去給張家抬棺的時候,鳳先生特意帶了四個紙人,這些紙人都是小孩子的模樣,那四個紙人在張老太爺下葬的時候被一起燒掉了,之後鳳先生就做了四個牌位來供奉。這二者之間要說沒什麽聯係,我是不信的。
而且從我到洞庭祥的第一天開始,就已經感覺到那些紙人似乎有問題,但是具體是什麽情況,我又說不上來。
我跟在鳳先生的後麵,等著他的回答。
鳳先生沉默的走著,過了一會,才開口說了一個字。
“是。”
接著他就再沒回答過我了,我又問他那些紙人是不是有什麽問題,他也一樣的一言不發。
雖然沒相處多久,但是我知道鳳先生這種人,他不想告訴你的事情你再怎麽問也沒什麽用,隻能等他自己想告訴你。
於是我就閉嘴沒再問了,因為我們下山的時候已經很晚了,最後一班從君山回嶽陽樓區的公交車都已經沒了,所以隻能打的。因為洞庭祥的位置太偏,我隻能一路給他指路,最後總算是找到了附近的那條街道。

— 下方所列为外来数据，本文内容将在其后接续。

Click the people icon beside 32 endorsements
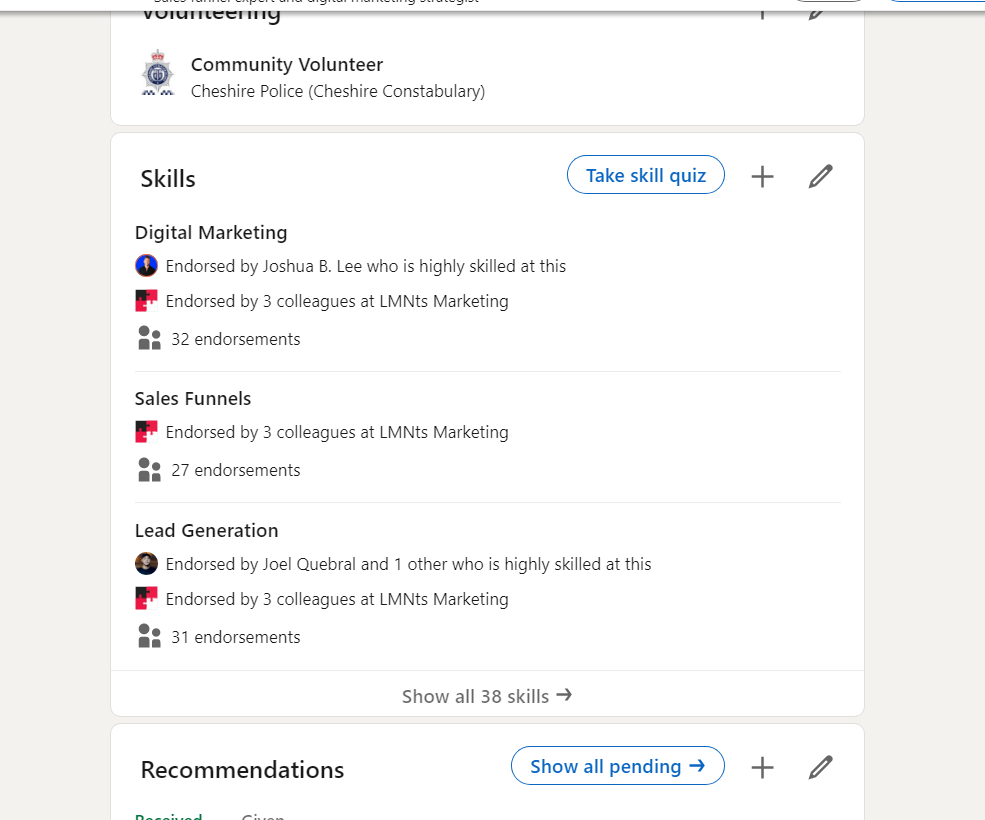 point(149,339)
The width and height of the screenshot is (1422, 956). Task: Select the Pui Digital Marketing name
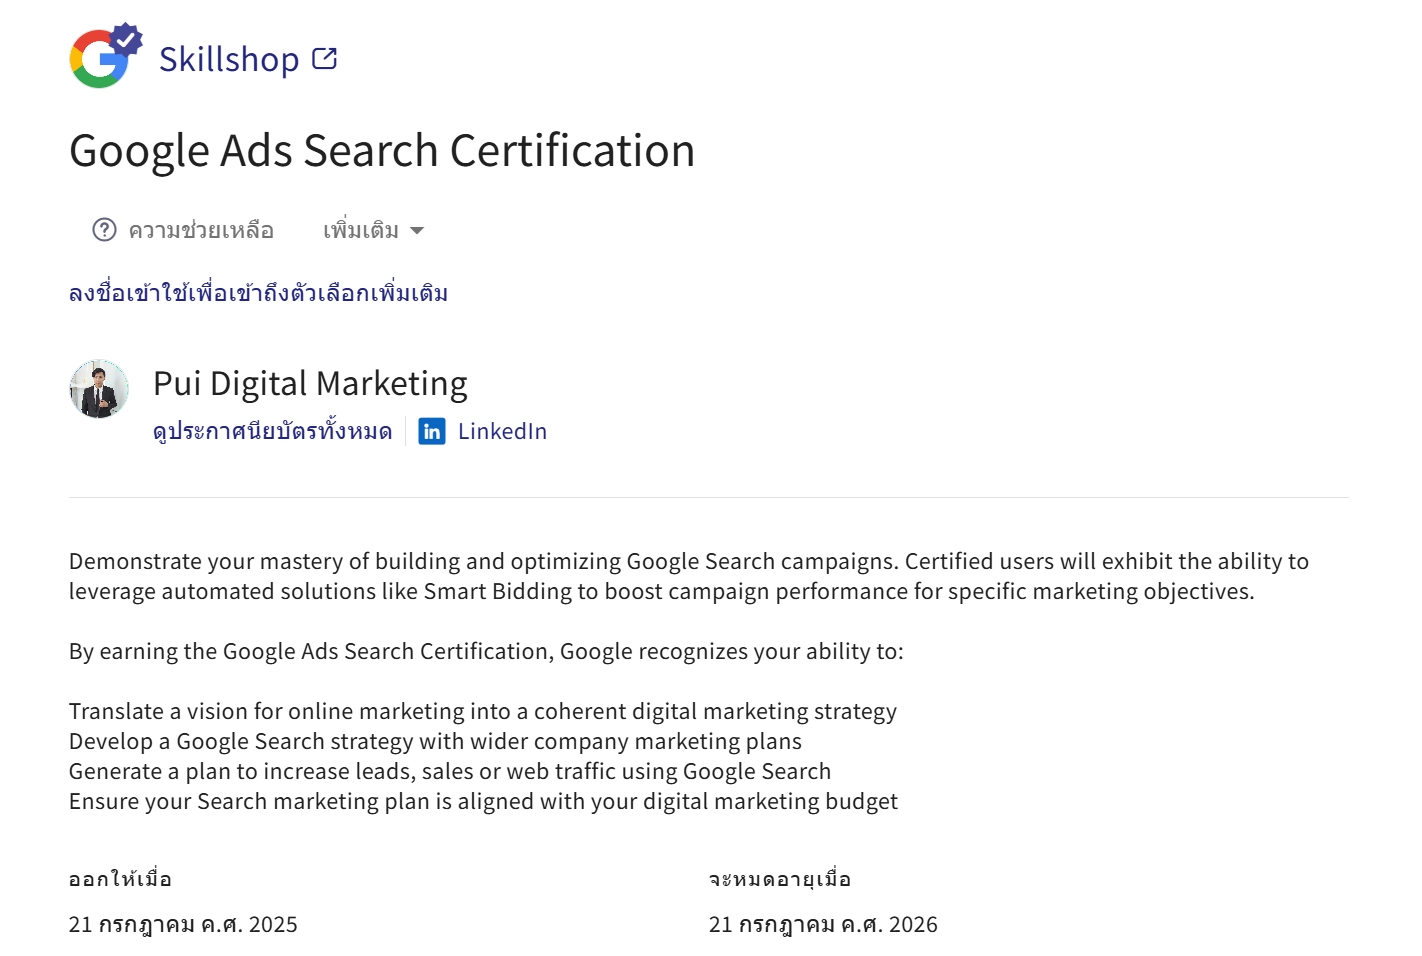[x=310, y=384]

橫跨兩個區打的,那的士費我看到眼皮都直跳,要是我自己一個人的話,就是找輛共享單車一路蹬回去都不舍得打,好在有老板在這裏,應該輪不到我掏錢。
然而等到,下車的時候我就傻眼了。
隻見坐在副駕駛上的鳳先生一言不發,打開車門就施施然的往店裏的方向走去,連頭也沒回一下。
那司機見鳳先生走了,就轉過頭來盯著我看,然後把計價器上的數字報了一遍。
我簡直是欲哭無淚,忍著肉痛付了錢,然後下了車,等回到店裏的時候,鳳先生已經又回了他自己的房間把自己關在了裏麵。